__BLOC DE TEXTE__:
══════════
Homélie du 30 septembre 2018 (Mc 9, 38-48)

Abbé Wolfgang Birrer – Basilique Notre-Dame, Lausanne

« Celui qui n’est pas contre nous est pour nous » dit Jésus à ses disciples qui s’étonnaient que quelqu’un de l’extérieur de leur groupe puisse faire des merveilles en son nom.

Nous nous situons dans ce passage dans la montée vers Jérusalem. Dans cette montée, les disciples apprennent des choses de la part de Jésus : qui Il est, comment Il agit. Ils apprennent – et nous à leur suite – à croire en lui, à vivre de lui et comme lui. Être ses disciples, avec l’idée de participer à la manière d’être de Jésus.
══════════
__ENREGISTREMENTS FOURNIS__:
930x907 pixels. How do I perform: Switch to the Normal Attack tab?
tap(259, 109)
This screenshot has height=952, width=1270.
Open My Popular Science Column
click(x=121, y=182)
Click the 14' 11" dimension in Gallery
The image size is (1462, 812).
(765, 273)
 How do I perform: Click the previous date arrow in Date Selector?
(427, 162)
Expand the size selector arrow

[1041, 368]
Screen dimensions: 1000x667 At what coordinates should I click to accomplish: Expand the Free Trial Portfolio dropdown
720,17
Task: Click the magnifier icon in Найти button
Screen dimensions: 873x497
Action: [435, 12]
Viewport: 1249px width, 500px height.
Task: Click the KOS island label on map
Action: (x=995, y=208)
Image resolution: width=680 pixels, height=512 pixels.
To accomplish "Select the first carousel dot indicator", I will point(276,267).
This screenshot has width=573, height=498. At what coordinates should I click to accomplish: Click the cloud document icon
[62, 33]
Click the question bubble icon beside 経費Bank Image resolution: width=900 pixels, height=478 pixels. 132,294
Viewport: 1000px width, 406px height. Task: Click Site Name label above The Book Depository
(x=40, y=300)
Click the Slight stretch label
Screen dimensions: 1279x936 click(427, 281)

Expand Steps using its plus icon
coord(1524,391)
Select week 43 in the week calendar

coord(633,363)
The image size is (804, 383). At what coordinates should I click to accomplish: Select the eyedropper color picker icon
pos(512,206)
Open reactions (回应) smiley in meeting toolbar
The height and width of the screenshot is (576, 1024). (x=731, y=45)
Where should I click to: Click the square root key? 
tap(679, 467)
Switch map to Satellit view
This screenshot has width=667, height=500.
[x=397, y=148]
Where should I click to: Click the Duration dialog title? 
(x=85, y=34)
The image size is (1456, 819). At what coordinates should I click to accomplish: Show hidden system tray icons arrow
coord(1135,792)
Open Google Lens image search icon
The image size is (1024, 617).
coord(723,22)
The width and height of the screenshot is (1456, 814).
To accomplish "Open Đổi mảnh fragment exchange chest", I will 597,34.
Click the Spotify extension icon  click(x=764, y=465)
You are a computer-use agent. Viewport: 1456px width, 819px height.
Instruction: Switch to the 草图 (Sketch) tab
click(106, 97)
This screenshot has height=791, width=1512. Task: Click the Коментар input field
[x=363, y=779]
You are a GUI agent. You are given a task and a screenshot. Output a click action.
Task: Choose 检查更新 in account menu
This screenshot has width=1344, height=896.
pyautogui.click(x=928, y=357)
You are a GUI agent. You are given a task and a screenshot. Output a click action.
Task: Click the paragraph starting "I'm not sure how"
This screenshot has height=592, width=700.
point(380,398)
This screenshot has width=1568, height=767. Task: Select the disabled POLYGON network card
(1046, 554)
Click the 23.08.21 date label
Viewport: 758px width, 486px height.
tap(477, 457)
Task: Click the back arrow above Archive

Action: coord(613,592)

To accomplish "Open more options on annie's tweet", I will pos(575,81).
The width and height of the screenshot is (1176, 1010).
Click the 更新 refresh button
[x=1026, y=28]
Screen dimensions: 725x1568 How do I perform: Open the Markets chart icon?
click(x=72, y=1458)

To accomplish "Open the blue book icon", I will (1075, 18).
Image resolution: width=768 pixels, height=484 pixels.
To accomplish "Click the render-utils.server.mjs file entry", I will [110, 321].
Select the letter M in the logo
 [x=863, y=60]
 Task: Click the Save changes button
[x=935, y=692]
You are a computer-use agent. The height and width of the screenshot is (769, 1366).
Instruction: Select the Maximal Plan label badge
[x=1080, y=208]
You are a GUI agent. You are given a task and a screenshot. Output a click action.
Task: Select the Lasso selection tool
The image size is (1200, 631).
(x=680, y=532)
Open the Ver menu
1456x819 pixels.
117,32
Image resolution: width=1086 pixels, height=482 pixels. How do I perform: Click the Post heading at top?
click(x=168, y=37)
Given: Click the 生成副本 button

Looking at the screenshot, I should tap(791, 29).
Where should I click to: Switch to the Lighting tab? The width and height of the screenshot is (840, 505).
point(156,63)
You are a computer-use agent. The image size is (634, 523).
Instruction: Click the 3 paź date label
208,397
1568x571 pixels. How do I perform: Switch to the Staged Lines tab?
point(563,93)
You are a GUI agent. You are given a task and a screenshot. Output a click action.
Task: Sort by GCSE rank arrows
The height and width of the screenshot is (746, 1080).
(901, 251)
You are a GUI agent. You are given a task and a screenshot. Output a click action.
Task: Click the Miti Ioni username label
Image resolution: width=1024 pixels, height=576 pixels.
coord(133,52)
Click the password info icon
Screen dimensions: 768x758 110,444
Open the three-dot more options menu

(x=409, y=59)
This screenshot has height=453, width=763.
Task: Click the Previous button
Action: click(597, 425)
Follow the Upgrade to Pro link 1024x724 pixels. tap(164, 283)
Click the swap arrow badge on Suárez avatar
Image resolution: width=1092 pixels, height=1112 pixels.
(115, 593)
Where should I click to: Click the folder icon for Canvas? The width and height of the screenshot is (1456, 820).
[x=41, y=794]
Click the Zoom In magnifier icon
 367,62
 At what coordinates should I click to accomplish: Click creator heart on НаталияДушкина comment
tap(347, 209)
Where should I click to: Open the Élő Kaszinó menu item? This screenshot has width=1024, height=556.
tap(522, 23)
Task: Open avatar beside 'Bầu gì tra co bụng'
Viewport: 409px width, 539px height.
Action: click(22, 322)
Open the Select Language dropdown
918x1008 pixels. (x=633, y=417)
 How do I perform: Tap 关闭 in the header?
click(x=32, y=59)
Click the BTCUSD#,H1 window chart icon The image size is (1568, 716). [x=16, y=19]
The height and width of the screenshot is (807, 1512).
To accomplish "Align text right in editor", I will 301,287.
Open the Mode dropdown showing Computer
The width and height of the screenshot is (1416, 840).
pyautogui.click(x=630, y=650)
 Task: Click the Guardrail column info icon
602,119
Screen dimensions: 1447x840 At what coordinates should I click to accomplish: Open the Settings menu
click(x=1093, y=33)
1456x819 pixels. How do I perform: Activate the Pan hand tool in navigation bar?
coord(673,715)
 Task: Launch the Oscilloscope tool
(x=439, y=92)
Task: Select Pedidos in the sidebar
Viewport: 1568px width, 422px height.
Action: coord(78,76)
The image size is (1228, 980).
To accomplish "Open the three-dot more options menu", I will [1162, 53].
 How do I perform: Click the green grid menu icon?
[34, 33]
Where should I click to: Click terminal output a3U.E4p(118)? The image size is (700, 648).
══════════
__OBJECTIFS__:
1) Indiquez si chacune des affirmations suivantes concorde avec l'homélie, en répondant par oui ou par non et en citant les mots de l'homélie qui tranchent. (a) Les disciples s'étonnaient que quelqu'un d'extérieur à leur groupe fasse des merveilles au nom de Jésus. (b) Le passage se situe dans la descente depuis Jérusalem. (c) Pendant ce trajet, les disciples apprennent à croire en Jésus.
2) Poursuivez l'homélie sur la montée vers Jérusalem en reprenant après sa dernière phrase.
Les enregistrements constituent un matériau distinct de l'homélie.

__RÉSULTATS DE L'EXERCICE__:
1)
(a) Oui : « qui s’étonnaient que quelqu’un de l’extérieur de leur groupe puisse faire des merveilles en son nom ».
(b) Non : « Nous nous situons dans ce passage dans la montée vers Jérusalem ».
(c) Oui : « Ils apprennent – et nous à leur suite – à croire en lui ».

2)
Deux idées fortes

Et précisément, dans ce passage, il y a une belle harmonie qui nous est proposée dans notre participation à sa manière d’être, avec deux idées fortes qui se complètent harmonieusement :

  • Être conciliant dans la charité
  • Être intransigeant face à la complicité au mal fait aux autres ou à soi-même.

Être conciliant dans la charité : l’évangéliste et apôtre saint Jean s’étonne que quelqu’un qui ne fait pas partie du groupe des apôtres puisse d’une manière efficace faire du bien au nom de Jésus. Réponse de Jésus : « Ne l’en empêchez pas (…). Celui qui n’est pas contre nous est pour nous ».

La 1ère lecture contient une idée similaire : déjà dans le peuple hébreu, Moïse a envisagé positivement le fait que deux hommes ne faisant pas partie de ses proches collaborateurs soient, eux-aussi, remplis de l’esprit de Dieu.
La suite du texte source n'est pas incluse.